As I was preparing to leave yesterday the manager of the store came out and asked me to stay, not only stay but move around to the front and set up, awnings and all. Sort of an 'in your face' to the petty bureaucracy. If I was downtown that would be one thing, but I'm actually in Porter Creek, a suburb at best, along the Alaska Highway. So here I sit, hooked up, online, use of a car, and watching the trucks roll by.
Now to my little darling. I was nowhere near giving up on Dixie, simply blowing off steam. She has far more good points than bad, and even those are not all that bad given the situation. She is so well-behaved, and intelligent, that I am proud to have her with me, but simply have to understand what she's going through. Audrey's comment made that clear to me.
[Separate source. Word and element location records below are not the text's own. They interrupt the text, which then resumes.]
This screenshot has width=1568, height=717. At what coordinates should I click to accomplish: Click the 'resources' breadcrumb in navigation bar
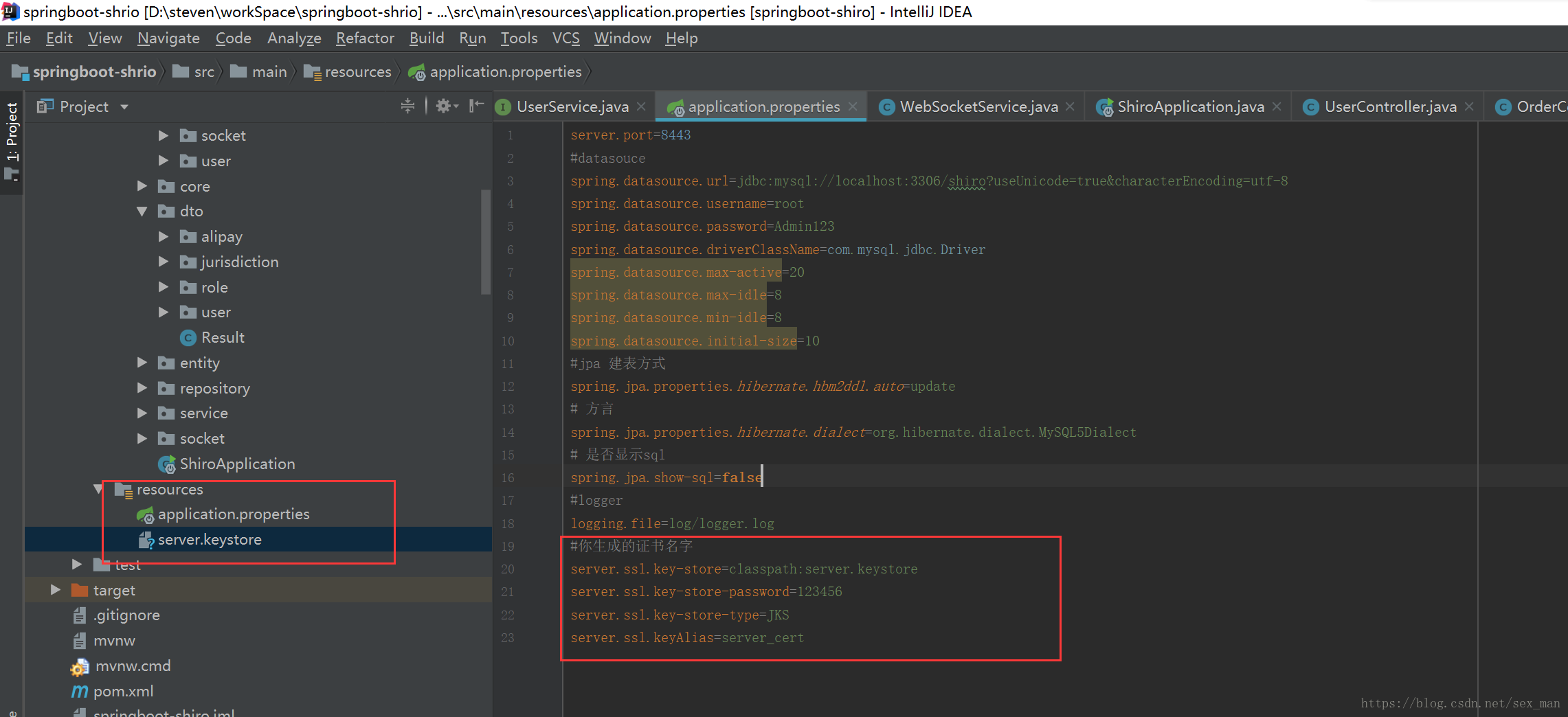tap(358, 71)
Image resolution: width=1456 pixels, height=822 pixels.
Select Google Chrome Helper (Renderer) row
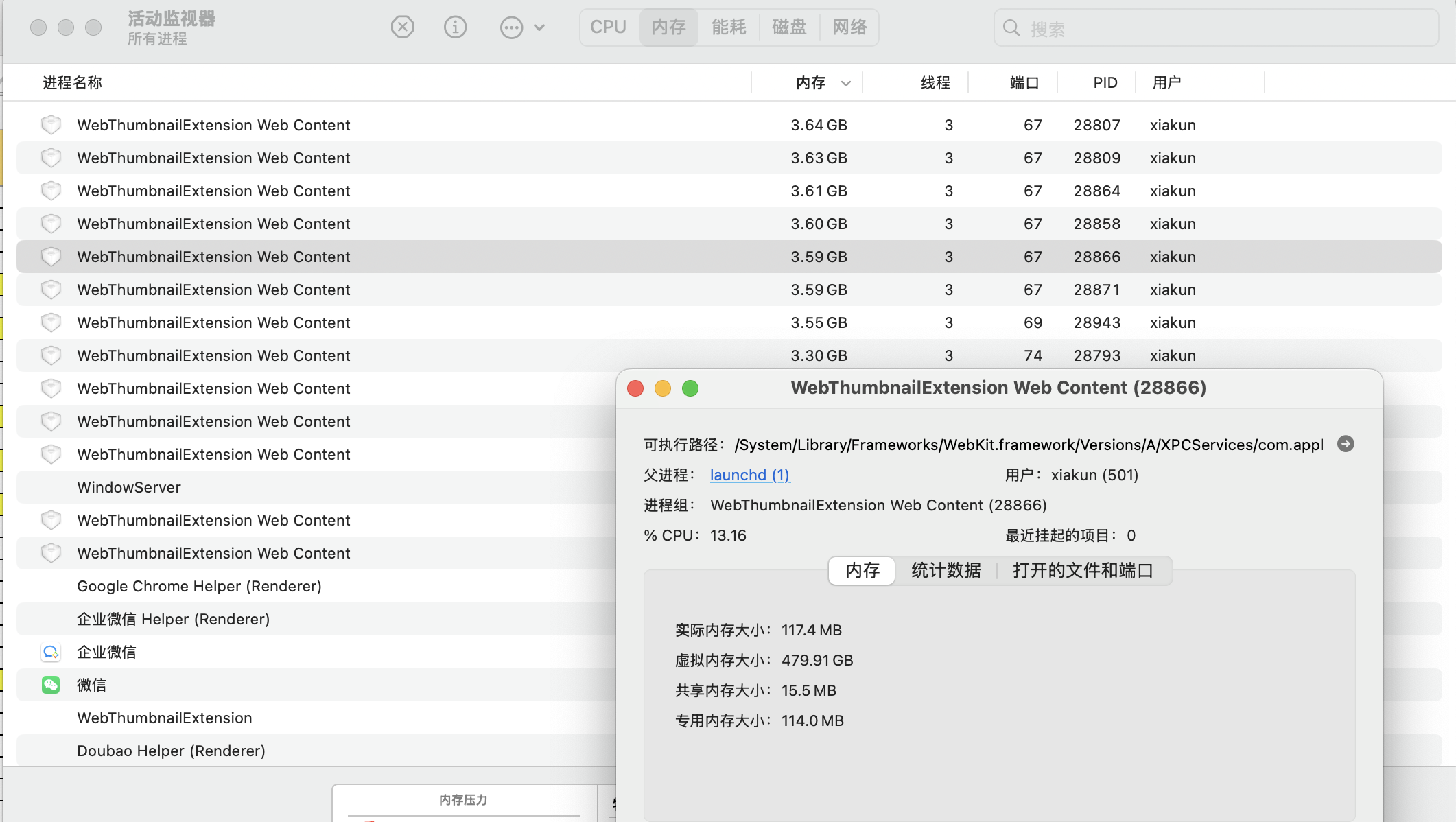(199, 586)
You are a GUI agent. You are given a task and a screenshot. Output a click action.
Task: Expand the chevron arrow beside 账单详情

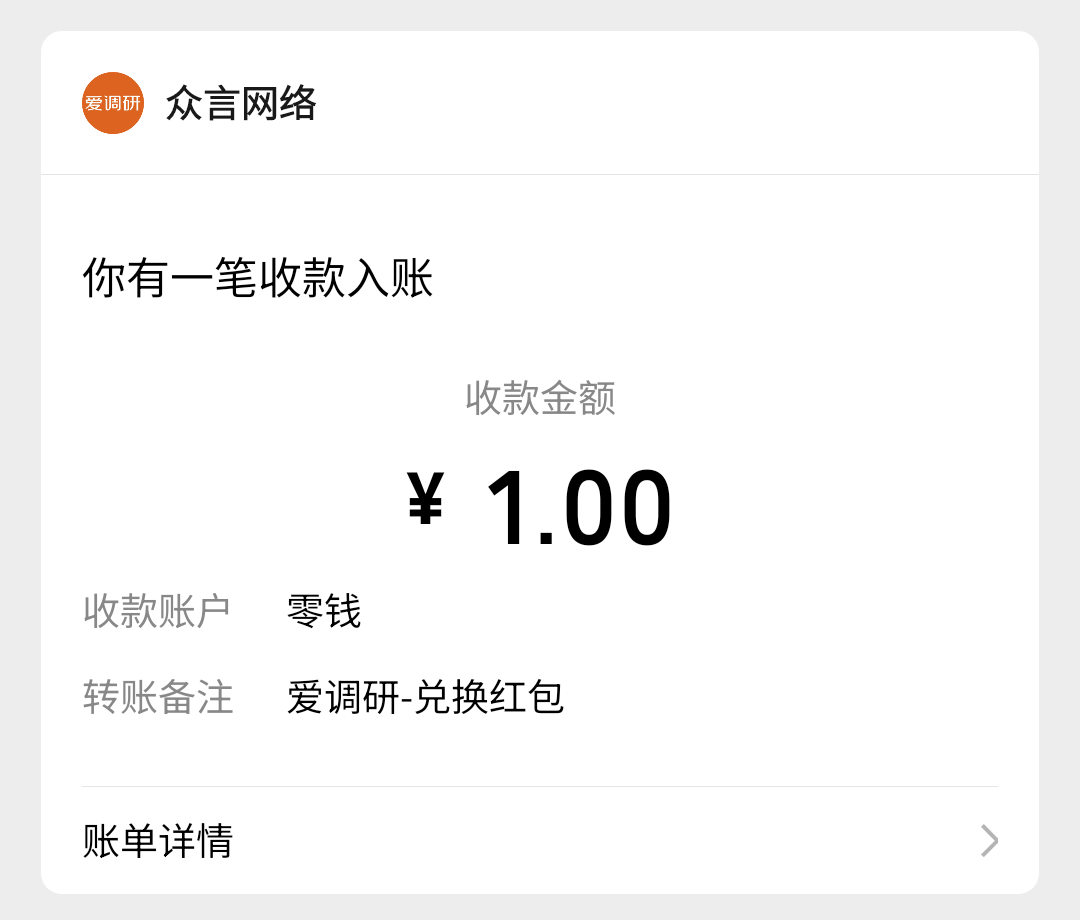(x=989, y=841)
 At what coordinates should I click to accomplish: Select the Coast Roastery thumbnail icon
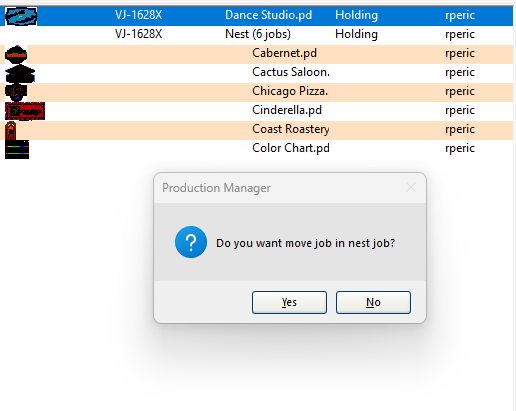tap(11, 131)
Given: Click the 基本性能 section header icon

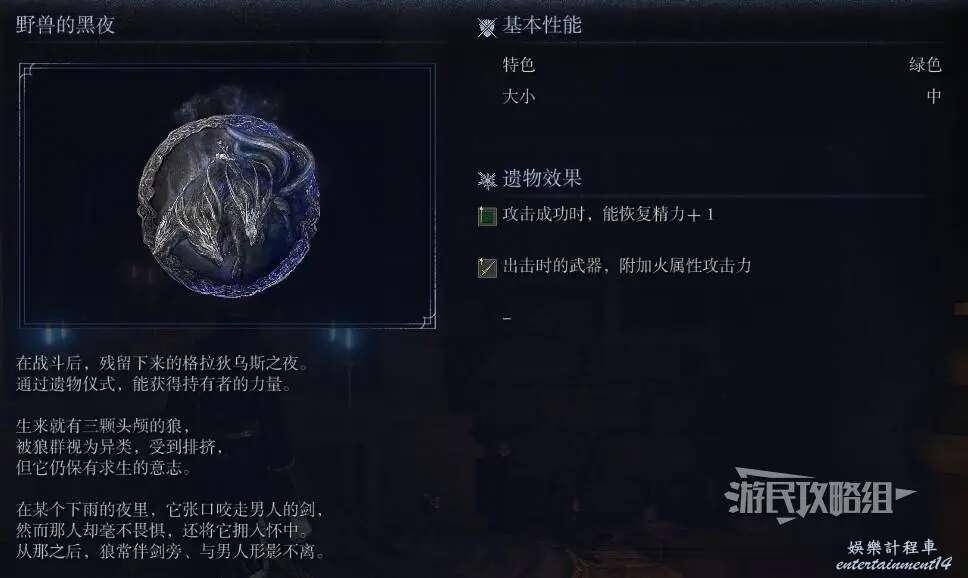Looking at the screenshot, I should click(486, 27).
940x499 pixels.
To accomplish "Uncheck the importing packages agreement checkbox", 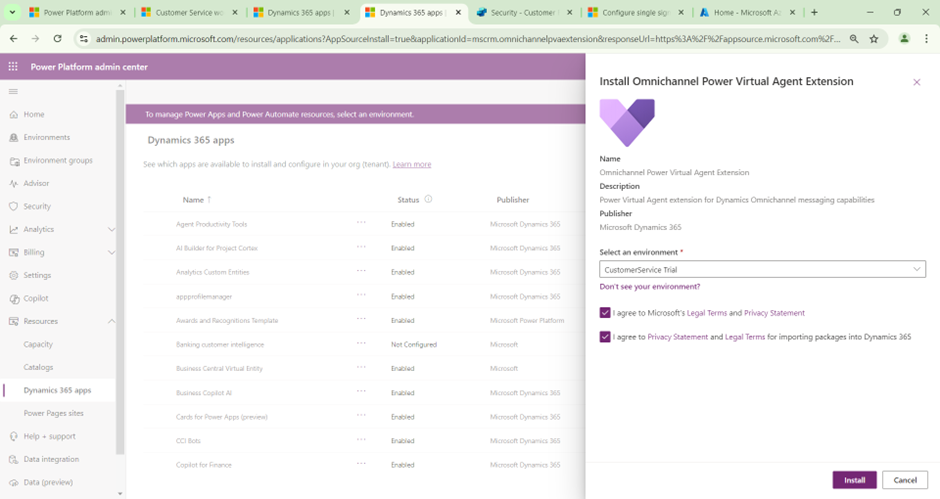I will coord(605,337).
I've had her into town twice now in the Bear, and each time she's getting better. She sits in the passenger seat, still somewhat fearful when we're moving, but when I get out to do my business, she doesn't move. She'll watch me walk away, then sit down and won't stir until she hears me calling her name. Then the stubby little tail gets to wagging, and when I get in she's all over me. I love it!
She has also captured the hearts of everyone here. There is a steady stream of workers and customers coming over to pet her. The manager, and Bea, have hinted they'd like to have her but that is not going to happen. I'm not certain what the future holds for us, but if it doesn't work out it won't be for a lack of trying, on both our parts.
As with her sister Daisy she was not eating well, so I would sit and feed her by hand, piece by piece. She's finally coming around because yesterday's second feeding she ate like a champion, without any prompting. With the amount of walking we do, when she seems happiest, I was concerned about her losing weight, but so far everythings fine.
So there you have it guys, sort of a
mea culpa, or much ado about nothing. We're both doing well, and next time I get frustrated (when am I never) I'll keep it to myself.
Once again I have to thank you for your comments, because as always, they have helped. As I've said so many times, although I'm alone, I don't feel alone. You really don't have to be with people physically to feel part of a family, and I'm proud to be part of this 'blog family'.
Not sure how long we'll be staying here, but for now at least everything is plumb fine. Take care of yourselves, and once again....Thank You!